Story of a Martian evening at the Toulouse space center where the SuperCam laser camera is piloted
At the Toulouse space center, every other week, engineers and SuperCam pilot researchers. The laser camera is a major instrument of the American rover Perseverance for the exploration of the planet Mars.
To explore Mars, it is better to reserve your evening or even a good part of the night. Since February 2021, it has been the lot of researchers and engineers from FOCSE, the French operations center for science and exploration, based at the Toulouse space center (CNES, National Center for Space Studies). In conjunction with JPL, the NASA (American space agency) laboratory dedicated to robotic missions and based in Pasadena (California), they order SuperCam every other week. A major instrument of the Perseverance rover, the laser camera is participating in the Mars2020 mission to search for traces of life.
For several hours, the team goes to receive the instrument’s health data, those of the operations that start the day before and prepare the orders for the following shots. All this while having to take into account the hours of passage of the satellites that transmit the data, the energy available for the rover, its position in relation to the Sun, its possible movement and other movements of the instruments. No question of programming a laser shot while the rover deploys its robotic arm or ignoring the dust generated by the Raman laser if a photo needs to be taken.
French names for targets
On November 23, operations started a little before 4 p.m. in Toulouse, early in the morning in California and in the middle of the night on Mars. They will last until 2 a.m. More than forty stakeholders are brought together by teleconference and will take turns to produce an operations plan by establishing the orders of priority. In recent weeks, the array of Martian targets has taken on French accents. Pont du Loup, Melle, Chasteuil: after names taken from the Navajo language, NASA draws its inspiration from France, from places, rivers, sites of which no one can claim ownership
Tonight, on the program “Sol” 272 and 273 (a day on Mars lasts on average 24 hours and 39 minutes) and Clément Royer, tactical scientific manager, will not spare his teammates. He selected 7 laser firing targets for SuperCam, a record. Antoine Charpentier, the engineer in charge of the technical application, supported by the experienced operator Laurent Peret – present since 2012 with operations on Curiosity -, will have to check what is possible. They are eight to take turns in this position, four women and four men.
“We are stronger as a team”
The atmosphere is serious despite a few jokes. “I always push the cursor to get the maximum amount of data. And there, I need calibration measurements because the instrument varies with time and temperature, ”explains the scientist.
“SuperCam is very complex. We are discovering new combinations every day and our programming hours are never a long quiet river ”, underlines Eric Lorigny, head of operations for French instruments on Mars for CNES.
Each evening has its share of difficulties, pressure, music too. “Americans always start the meeting with a song, it relaxes. They have a very playful side, they dress up for Halloween or International Pirate Day. But they are also very respectful of schedules, if the meeting is scheduled for 12:29, you should not arrive at 12:30. We are attached to other things, meals for example, ”says Eric Lorigny. In Toulouse, scientists appreciate being alongside CNES operators. “We encourage the same thing at home, but we need to share, we are stronger as a team”, adds Sylvestre Maurice, scientific manager of SuperCam.
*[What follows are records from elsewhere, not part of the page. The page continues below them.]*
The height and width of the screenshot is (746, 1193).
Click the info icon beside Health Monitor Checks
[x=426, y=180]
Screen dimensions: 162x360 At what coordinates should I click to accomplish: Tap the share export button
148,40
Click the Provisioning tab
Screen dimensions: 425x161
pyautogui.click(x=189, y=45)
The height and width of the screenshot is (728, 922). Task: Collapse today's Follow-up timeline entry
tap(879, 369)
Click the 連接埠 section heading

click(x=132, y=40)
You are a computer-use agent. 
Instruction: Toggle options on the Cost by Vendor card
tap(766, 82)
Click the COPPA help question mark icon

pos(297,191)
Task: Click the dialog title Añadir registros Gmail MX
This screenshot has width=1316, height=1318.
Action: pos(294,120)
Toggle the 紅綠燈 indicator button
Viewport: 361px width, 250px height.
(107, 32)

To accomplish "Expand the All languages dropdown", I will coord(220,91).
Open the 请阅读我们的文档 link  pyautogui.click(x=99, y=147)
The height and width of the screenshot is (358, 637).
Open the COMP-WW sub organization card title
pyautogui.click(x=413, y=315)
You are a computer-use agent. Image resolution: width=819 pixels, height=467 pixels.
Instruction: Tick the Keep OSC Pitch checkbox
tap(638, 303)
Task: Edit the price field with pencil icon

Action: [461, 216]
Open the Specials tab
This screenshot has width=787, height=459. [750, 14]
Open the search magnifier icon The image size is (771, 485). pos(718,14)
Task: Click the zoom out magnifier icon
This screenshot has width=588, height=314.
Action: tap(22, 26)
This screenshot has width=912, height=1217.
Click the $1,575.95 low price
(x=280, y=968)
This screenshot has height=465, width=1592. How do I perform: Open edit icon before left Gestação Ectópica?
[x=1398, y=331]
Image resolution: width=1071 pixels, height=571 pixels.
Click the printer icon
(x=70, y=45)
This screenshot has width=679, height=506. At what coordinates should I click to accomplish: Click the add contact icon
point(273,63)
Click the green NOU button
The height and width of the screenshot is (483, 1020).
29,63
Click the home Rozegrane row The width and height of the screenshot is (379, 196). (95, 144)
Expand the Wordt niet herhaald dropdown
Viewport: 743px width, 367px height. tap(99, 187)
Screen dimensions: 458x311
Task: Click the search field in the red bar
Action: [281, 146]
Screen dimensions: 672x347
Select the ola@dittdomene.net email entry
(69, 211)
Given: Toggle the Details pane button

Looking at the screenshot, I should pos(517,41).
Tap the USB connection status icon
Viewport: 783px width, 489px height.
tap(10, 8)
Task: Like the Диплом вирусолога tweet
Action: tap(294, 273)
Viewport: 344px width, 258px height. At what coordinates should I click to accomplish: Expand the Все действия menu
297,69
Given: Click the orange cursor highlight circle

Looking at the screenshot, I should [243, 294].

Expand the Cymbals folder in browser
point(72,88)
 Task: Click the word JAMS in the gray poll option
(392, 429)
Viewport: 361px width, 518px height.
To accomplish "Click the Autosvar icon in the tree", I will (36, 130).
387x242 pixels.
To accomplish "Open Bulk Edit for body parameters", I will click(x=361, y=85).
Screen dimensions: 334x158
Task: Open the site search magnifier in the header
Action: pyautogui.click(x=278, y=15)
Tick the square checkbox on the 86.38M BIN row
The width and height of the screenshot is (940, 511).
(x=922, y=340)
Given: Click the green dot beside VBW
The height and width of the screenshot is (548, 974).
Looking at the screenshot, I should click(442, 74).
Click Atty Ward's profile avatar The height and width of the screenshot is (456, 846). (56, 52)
Sylvestre Maurice: “Supercam, Perseverance’s most used instrument”
Already father of the first laser camera sent to Mars (ChemCam of the Curiosity rover for the MSL mission), Sylvestre Maurice is the scientific manager of SuperCam. Astronomer at IRAP (Institute for Research in Astrophysics and Planetology (Toulouse III-Paul-Sabatier University), he also participates in command operations from the Toulouse space center.
You have been piloting the ChemCam laser camera on the Curiosity rover for almost ten years. Do you like this experience for planning SuperCam?
It is not easier and I am no less worried than before! SuperCam is a really difficult instrument, we are still discovering things today but it is still an exciting challenge. Its five techniques work super well (imager, spectroscopy, LIBS laser, Raman lacer, microphone), SuperCam is the rover’s most used instrument, we are already approaching 100,000 shots. But we also get tired, with ChemCam it gives us two alternating guards to manage, it’s non-stop. NASA is launching a new challenge since it will ask us to condenser our operating times in five hours. The interest is to optimize the use of the rover to give it even more possibilities to do science. The Mars2020 mission has three years to make a first deposit of samples. After six months, three holes were drilled, we are right on target.
Has Mars become a French specialty?
Three rovers (the Americans Curiosity and Perseverance, the Chinese Zhurong) and a lander (InSight) are exploring on Mars and we are piloting three here in Toulouse. As for the eight probes that orbit Mars, we are in the seven of them. France is the most represented nation for scientific research on Mars. We have the know-how of instruments born from the creativity of our laboratories and the strength of CNES to ensure access to space.
We are also present in the next missions: ExoMars with ESA, the Japanese MMX mission to return samples from the moons of Mars, the Airbus ERO sample return vehicle. We are coming to the peak of an era of projects on Mars.